Owing to work and travel I haven’t seen many Fringe shows this year, but here’s what I did see:
- The Half: Well-performed tragicomedy about a comedy double-act (both women) reuniting after a decade. Very much about what it’s like to be a woman in theatre/comedy.
- Afternoon Concert at St. Michael and All Saints (Free): The Roxburgh Quartet played Dvorak’s “The American” and some Mozart (I think). Not bad; good first violin, but the cellist was weaker.
- Museum After Hours: A medley of 15 minute samplers from comedians, poets, and circus acts.
- I enjoyed SHIFT‘s cyr wheel acrobatics – or at least, what little I could see of it due to the dreadful staging (not their fault). Pro tip: unless your circus performers are on stilts, you better have raked seating or an elevated stage.
- Jay Lafferty had great delivery but spent her time dunking on obvious/tired subjects (millennials, Brexiters, rich people, health and safety, gluten intolerance).
- Ben Target‘s physical meta-comedy was met with aggrieved incomprehension from the mostly-aged audience; I thought at least half the jokes were pretty great, which is a good hit rate.
- Solid acrobatics from Tabarnak. Shame it was all over in just five minutes.

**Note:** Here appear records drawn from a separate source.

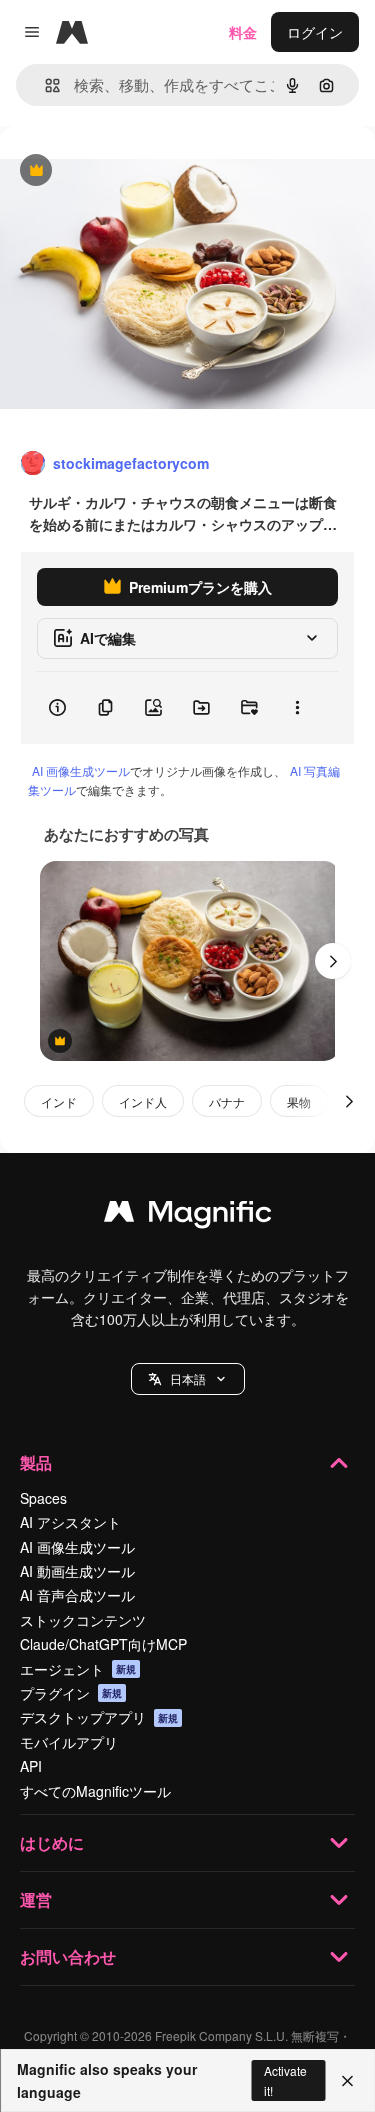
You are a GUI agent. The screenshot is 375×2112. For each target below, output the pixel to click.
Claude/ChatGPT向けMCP (103, 1644)
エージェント (78, 1669)
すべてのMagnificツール (95, 1791)
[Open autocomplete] (44, 85)
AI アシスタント (70, 1522)
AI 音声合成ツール (77, 1595)
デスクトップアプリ (99, 1717)
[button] (188, 1379)
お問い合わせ (68, 1956)
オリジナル (137, 171)
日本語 (188, 1378)
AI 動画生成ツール (77, 1571)
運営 (36, 1899)
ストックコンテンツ (83, 1620)
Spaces (43, 1498)
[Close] (347, 2081)
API (31, 1766)
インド (59, 1101)
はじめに (52, 1842)
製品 (36, 1462)
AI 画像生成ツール (81, 770)
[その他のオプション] (297, 708)
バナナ (227, 1101)
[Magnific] (188, 1216)
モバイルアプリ (69, 1742)
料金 (243, 32)
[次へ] (333, 961)
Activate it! (285, 2080)
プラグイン (71, 1693)
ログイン (315, 32)
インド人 (143, 1101)
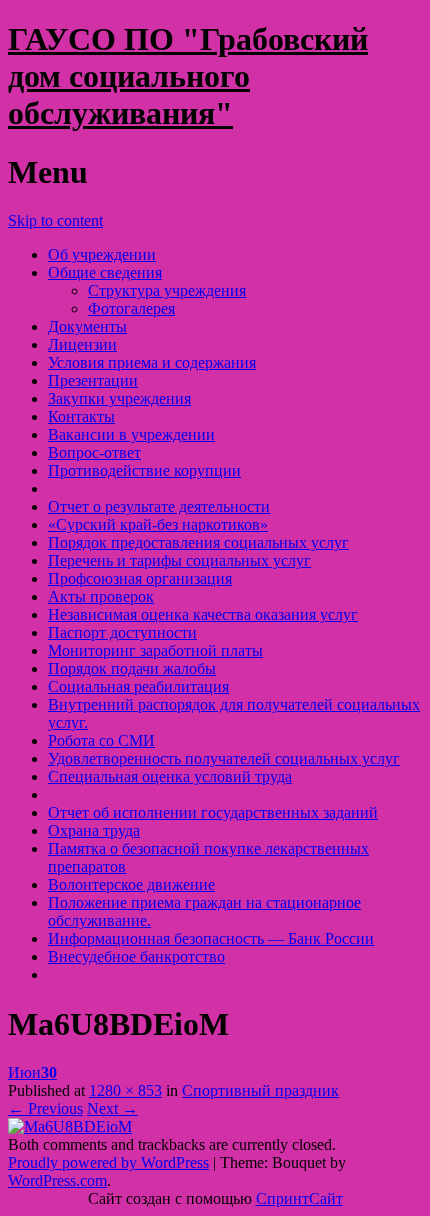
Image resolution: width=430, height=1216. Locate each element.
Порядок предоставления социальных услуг (198, 542)
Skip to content (55, 220)
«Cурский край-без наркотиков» (158, 524)
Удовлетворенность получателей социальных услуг (224, 758)
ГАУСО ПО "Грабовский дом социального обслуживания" (188, 76)
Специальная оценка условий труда (170, 776)
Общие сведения (105, 272)
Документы (87, 326)
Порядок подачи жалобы (132, 668)
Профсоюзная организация (140, 578)
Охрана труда (94, 830)
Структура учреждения (167, 290)
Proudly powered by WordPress (108, 1162)
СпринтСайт (299, 1198)
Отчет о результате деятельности (159, 506)
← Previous (45, 1108)
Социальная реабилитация (138, 686)
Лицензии (82, 344)
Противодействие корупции (144, 470)
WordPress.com (57, 1180)
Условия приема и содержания (152, 362)
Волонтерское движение (131, 884)
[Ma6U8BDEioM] (70, 1126)
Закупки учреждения (119, 398)
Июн (32, 1072)
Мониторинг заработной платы (155, 650)
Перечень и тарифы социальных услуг (179, 560)
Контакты (81, 416)
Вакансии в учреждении (131, 434)
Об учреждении (102, 254)
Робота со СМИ (101, 740)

- My highlight was Toby Thompson‘s lovely and funny poetry, whom we saw on Kate Tempest’s recommendation. I’ll try to catch his full show next week.
- Once Upon a Daydream: Adventurous family-friendly mix of live action, music, and animation by a Taiwanese company. There are many good bits but the “miserable single woman seeks happiness through love” theme was tiresome.
- First Snow / Première neige: The most Canadian thing I’ve ever seen. Deeply earnest, mulingual, multicultural, multinational, fourth-wall breaking, overly concerned about its place in the world, with good acting, important story, and confused execution. You can tell this is devised theatre.